> [ASSIGNED TASK]
Repeat only the lines from the one containing "Open the Contents bookmark" to the final line below, exactly as they read, and leave every picture out.

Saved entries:
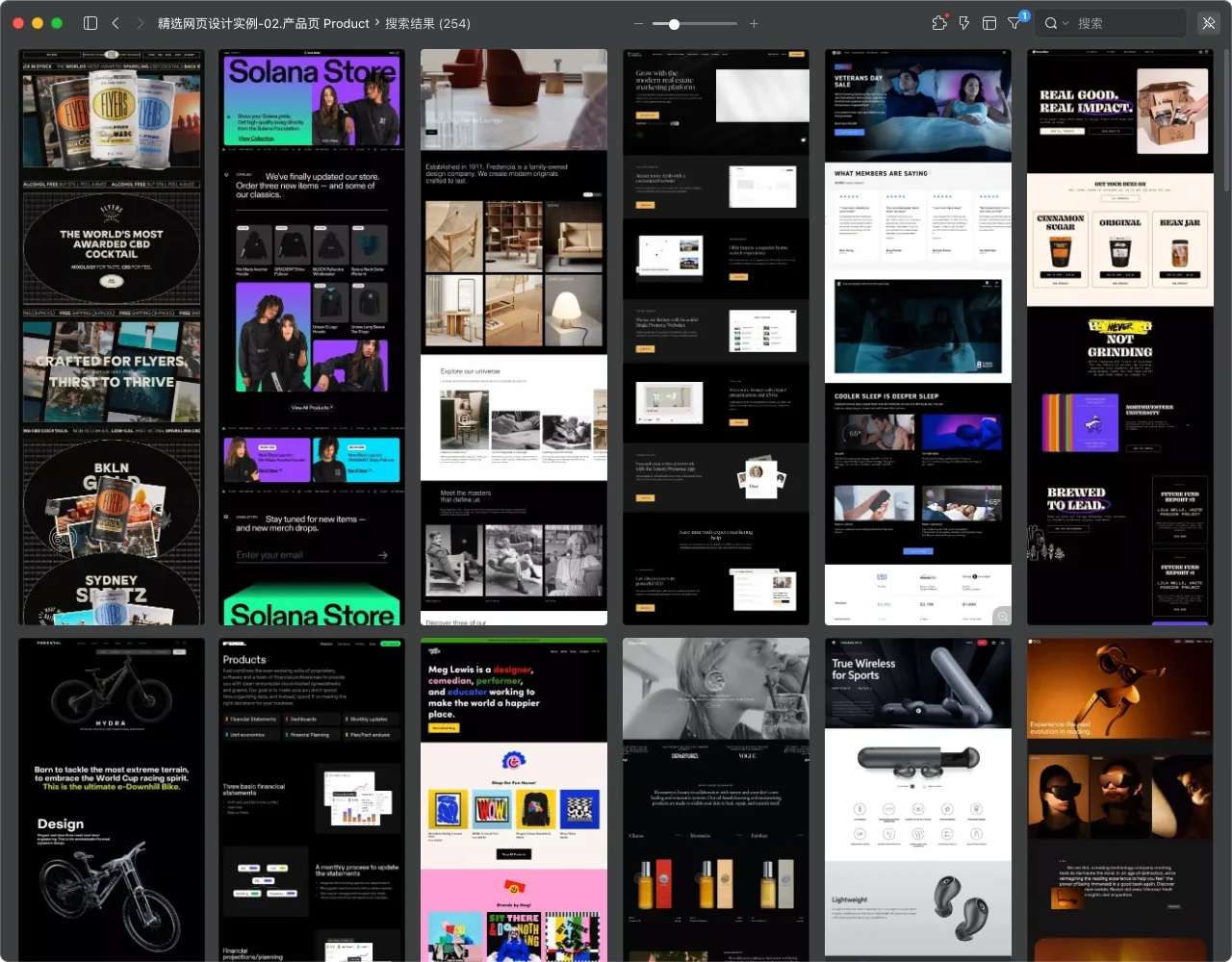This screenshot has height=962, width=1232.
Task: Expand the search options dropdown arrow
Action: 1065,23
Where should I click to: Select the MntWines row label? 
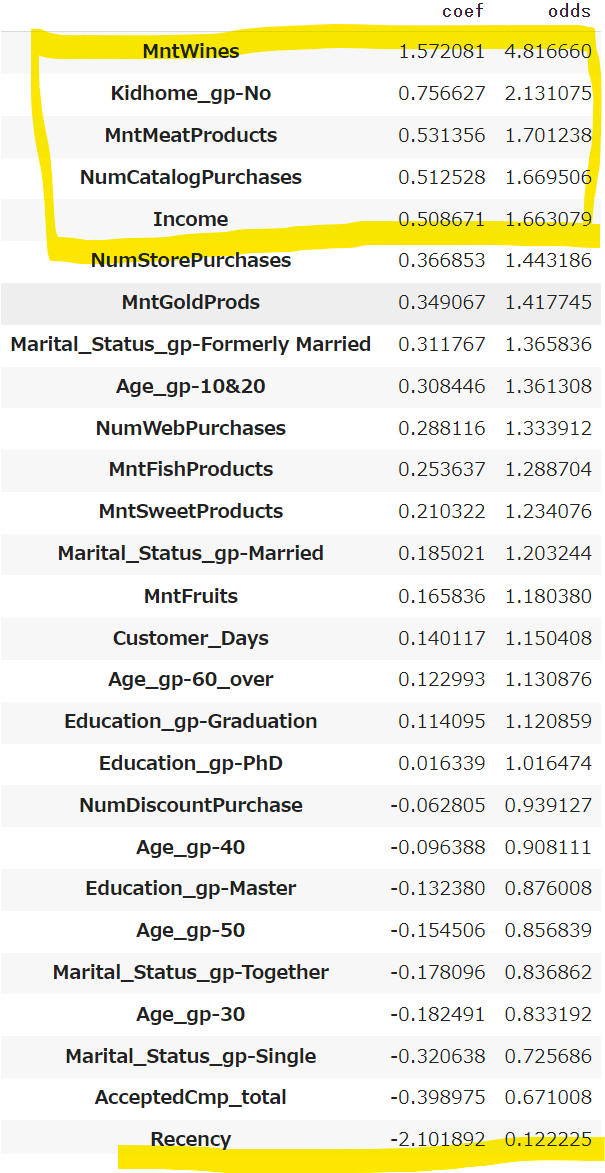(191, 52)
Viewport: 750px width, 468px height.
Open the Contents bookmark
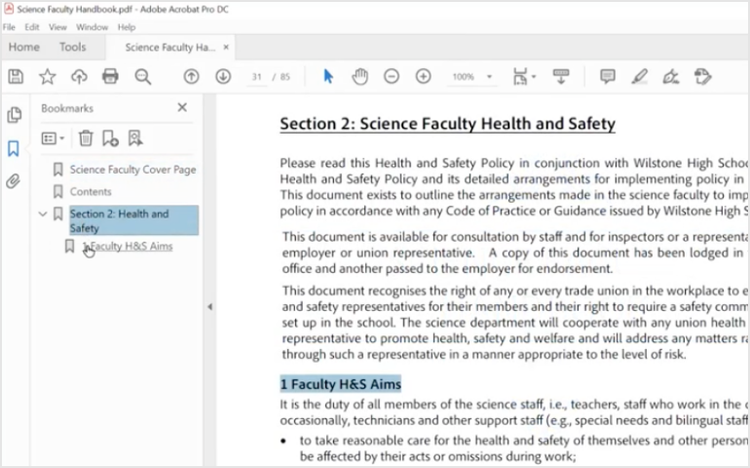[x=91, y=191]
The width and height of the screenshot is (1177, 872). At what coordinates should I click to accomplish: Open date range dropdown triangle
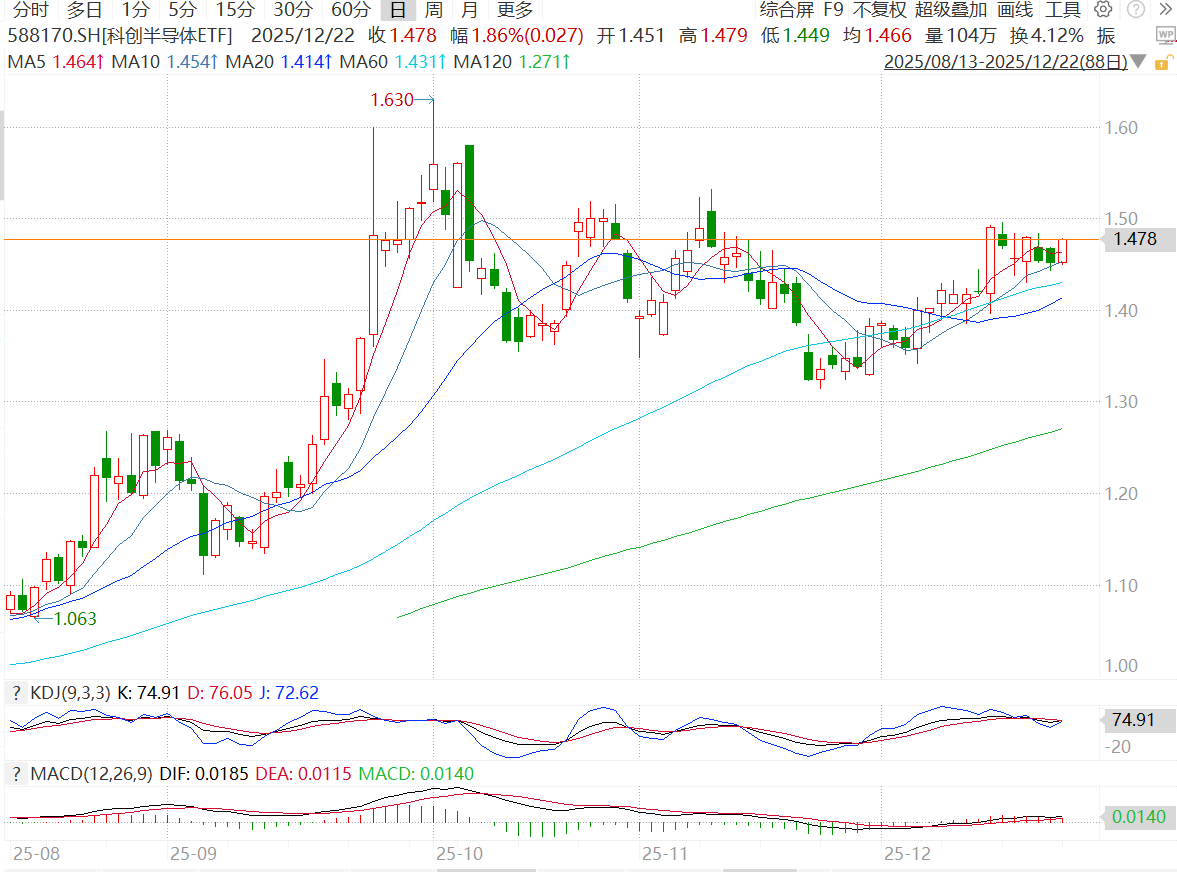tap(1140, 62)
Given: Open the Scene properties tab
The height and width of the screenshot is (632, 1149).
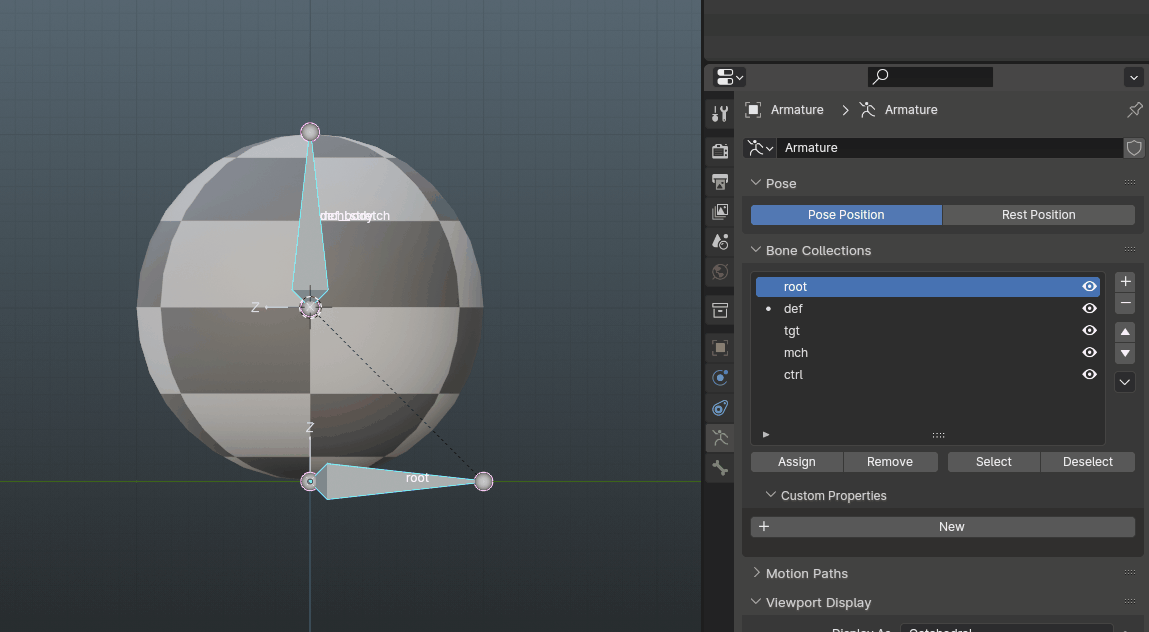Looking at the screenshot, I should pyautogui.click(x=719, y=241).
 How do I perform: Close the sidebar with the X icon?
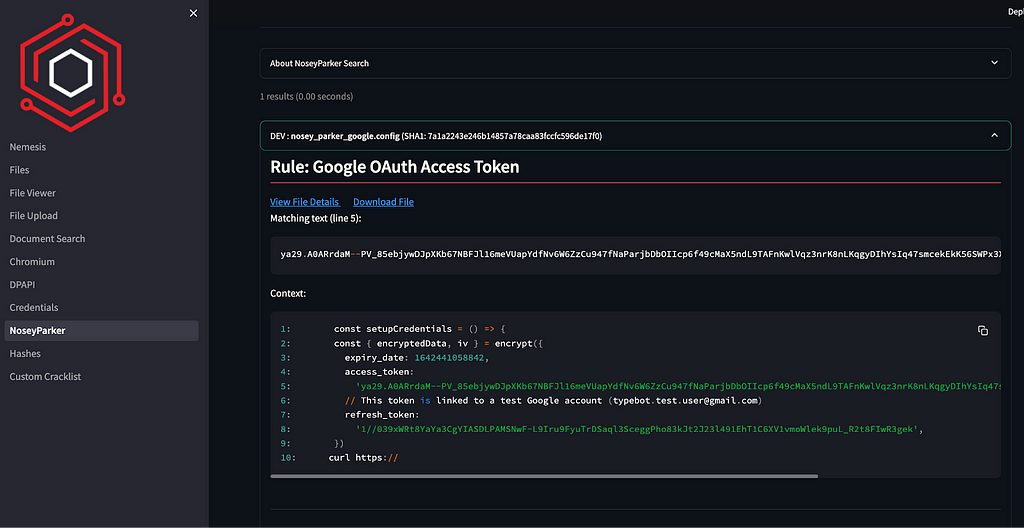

> [RESULT OF THE EXERCISE]
Open the Contents bookmark
[x=91, y=191]
The width and height of the screenshot is (1177, 872). At what coordinates should I click to accomplish: Open date range dropdown triangle
tap(1140, 62)
Given: Open the Scene properties tab
The height and width of the screenshot is (632, 1149).
Looking at the screenshot, I should pyautogui.click(x=719, y=241).
 How do I perform: Close the sidebar with the X icon?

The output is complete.